Human beings are a funny species. It’s amazingly smug how we think of ourselves as the pinnacle of evolution when our brains are as lazy as they are. Case in point is the following thought process of my very own, a series of torpid connections that I would love to blame on having recently woken from a deep sleep but have trouble honestly doing so. You be the judge.

As I’m walking back up the drive towards the house, I’m looking at Holly’s parked Cavalier. We usually keep her car in the garage, as its back seat holds the base for the baby’s car seat, and parking it in the garage prevents us from having to bring the baby out into the wind when we’re going somewhere. It’s a two-car garage, but there are still so many boxes in it from the move that it only has space for one of our two vehicles right now. So I’m walking up the driveway, looking at her car and wondering to myself, Why’d she park the truck in the garage? I knew she’d taken my pickup to Wal-Mart because I’d needed gas, and she’d planned to fill it up for me.
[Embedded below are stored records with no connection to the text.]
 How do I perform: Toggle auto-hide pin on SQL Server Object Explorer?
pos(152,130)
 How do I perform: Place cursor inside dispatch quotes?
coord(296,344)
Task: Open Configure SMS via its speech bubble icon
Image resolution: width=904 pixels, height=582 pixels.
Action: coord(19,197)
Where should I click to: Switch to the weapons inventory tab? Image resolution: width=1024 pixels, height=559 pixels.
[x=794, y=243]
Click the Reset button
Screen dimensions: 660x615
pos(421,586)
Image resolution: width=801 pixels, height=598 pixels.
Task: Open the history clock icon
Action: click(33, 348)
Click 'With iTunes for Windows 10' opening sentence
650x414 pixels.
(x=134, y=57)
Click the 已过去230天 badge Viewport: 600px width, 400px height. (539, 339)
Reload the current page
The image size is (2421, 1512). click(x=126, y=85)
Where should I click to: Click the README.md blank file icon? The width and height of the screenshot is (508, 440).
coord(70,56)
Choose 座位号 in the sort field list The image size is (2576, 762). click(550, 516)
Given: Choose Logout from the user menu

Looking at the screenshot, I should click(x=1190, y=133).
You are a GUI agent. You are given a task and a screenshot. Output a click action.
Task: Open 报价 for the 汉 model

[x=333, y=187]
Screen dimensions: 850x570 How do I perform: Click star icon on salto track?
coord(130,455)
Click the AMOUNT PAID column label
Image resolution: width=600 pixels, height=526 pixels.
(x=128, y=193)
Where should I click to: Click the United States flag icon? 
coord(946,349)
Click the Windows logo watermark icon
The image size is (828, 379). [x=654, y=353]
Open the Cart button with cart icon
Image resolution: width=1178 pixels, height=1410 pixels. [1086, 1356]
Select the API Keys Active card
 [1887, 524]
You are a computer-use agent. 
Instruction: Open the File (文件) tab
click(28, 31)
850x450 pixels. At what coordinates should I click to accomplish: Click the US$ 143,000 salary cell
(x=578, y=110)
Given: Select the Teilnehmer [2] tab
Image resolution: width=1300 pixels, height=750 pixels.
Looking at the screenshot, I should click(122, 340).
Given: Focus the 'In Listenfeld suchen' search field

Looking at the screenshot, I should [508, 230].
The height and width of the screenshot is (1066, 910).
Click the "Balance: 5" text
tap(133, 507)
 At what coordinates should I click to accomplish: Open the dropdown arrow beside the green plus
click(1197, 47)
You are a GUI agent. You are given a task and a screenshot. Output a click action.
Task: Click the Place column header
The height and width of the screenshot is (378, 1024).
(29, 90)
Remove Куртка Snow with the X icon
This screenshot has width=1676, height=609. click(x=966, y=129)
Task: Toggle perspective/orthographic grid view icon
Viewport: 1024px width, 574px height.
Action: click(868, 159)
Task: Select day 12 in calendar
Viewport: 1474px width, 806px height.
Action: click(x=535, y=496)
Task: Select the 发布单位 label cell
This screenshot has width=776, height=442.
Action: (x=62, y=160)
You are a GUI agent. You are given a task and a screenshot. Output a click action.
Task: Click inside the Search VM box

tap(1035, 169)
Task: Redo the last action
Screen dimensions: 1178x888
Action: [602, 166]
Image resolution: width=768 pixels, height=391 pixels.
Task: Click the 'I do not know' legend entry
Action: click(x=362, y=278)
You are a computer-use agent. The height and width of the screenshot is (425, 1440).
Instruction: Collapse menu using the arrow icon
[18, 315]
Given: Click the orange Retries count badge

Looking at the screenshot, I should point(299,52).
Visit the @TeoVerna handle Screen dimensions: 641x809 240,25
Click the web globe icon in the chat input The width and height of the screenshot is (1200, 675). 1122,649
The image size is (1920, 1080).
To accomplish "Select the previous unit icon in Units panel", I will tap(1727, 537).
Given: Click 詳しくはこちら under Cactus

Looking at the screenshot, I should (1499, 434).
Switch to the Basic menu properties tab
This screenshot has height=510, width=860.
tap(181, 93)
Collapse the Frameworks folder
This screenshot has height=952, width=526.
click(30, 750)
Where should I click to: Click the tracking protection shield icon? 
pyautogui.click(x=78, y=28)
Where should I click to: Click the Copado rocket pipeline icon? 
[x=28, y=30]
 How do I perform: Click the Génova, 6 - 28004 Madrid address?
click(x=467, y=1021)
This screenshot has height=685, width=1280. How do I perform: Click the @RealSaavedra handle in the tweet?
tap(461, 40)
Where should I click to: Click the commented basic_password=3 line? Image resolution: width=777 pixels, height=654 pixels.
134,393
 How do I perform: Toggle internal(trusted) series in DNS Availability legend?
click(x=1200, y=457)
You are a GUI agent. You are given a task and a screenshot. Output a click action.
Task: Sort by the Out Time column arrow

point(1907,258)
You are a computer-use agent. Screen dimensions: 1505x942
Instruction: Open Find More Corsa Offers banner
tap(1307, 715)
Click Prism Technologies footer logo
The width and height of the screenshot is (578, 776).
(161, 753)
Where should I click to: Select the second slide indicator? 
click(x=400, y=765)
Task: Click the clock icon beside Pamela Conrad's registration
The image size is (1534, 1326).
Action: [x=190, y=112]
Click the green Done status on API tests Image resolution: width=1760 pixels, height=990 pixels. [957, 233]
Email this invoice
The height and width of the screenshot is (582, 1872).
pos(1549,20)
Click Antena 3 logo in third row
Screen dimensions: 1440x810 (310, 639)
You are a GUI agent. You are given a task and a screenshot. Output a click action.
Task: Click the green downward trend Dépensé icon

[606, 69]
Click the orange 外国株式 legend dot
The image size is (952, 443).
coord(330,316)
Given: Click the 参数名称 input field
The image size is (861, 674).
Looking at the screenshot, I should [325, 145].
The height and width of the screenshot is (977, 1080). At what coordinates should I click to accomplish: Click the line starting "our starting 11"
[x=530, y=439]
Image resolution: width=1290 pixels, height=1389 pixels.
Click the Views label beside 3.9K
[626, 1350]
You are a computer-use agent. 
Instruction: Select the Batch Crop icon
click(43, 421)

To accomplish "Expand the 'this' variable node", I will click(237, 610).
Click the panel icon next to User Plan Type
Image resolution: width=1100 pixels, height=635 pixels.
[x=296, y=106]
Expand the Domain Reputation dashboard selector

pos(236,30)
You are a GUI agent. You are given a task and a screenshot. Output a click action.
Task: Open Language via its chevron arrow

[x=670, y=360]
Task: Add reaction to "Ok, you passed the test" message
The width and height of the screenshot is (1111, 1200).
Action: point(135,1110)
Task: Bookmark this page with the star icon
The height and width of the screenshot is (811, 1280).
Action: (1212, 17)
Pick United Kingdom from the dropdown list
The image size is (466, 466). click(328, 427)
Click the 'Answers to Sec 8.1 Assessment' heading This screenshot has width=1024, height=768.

Then I remembered our conversation from the previous evening. The three of us had driven the mile to her brother’s house to eat grilled, beer-boiled bratwurst (which I love dearly and cannot resist, regardless of the price my digestive tract has to pay for the pleasure of their consumption), and as we were leaving our house, Holly commented that she hadn’t locked the garage because she didn’t know how. We had a short, genial conversation about how approximately 1/3 of everything we own is in that garage and the importance of keeping it locked, after which I promised to teach her how the mechanism worked at some point during the day today.

Recalling this, I thought, Wait. She doesn’t know how to open the garage.

Then where the hell is my truck?


I had stopped there in the driveway, still staring at Holly’s car, and my gaze turned slowly from her back bumper to the police car and tow truck in front of the neighbor’s house two doors down. The police car, and the tow truck, and my white pickup truck.

Oh, shit.

I literally slapped my own forehead with the flat of my palm as all the seemingly disparate pieces of the puzzle suddenly flew together, and I turned and ran across the front yard towards the cop.

When I finished filling out the police report and retrieving my fortunately undamaged pickup from where it had come to rest against a fortunately undamaged Jackson County power box, I went back in the house to tell Holly the story.

“I’ve got some good news and some bad news,” I said. “The good news is I figured out who backed over our mailbox. The bad news is it was you.”

“What?”

“Do you happen to remember engaging the parking brake on my truck when you got back from the store this morning?”

“Oh, no.”

“Oh, yeah.”

After we managed to stop laughing, her first comment was, “Dude, I told you having this baby made me stupid,” followed shortly thereafter by, “We really need a flatter driveway, you know?”

“Would you settle for a flatter mailbox?”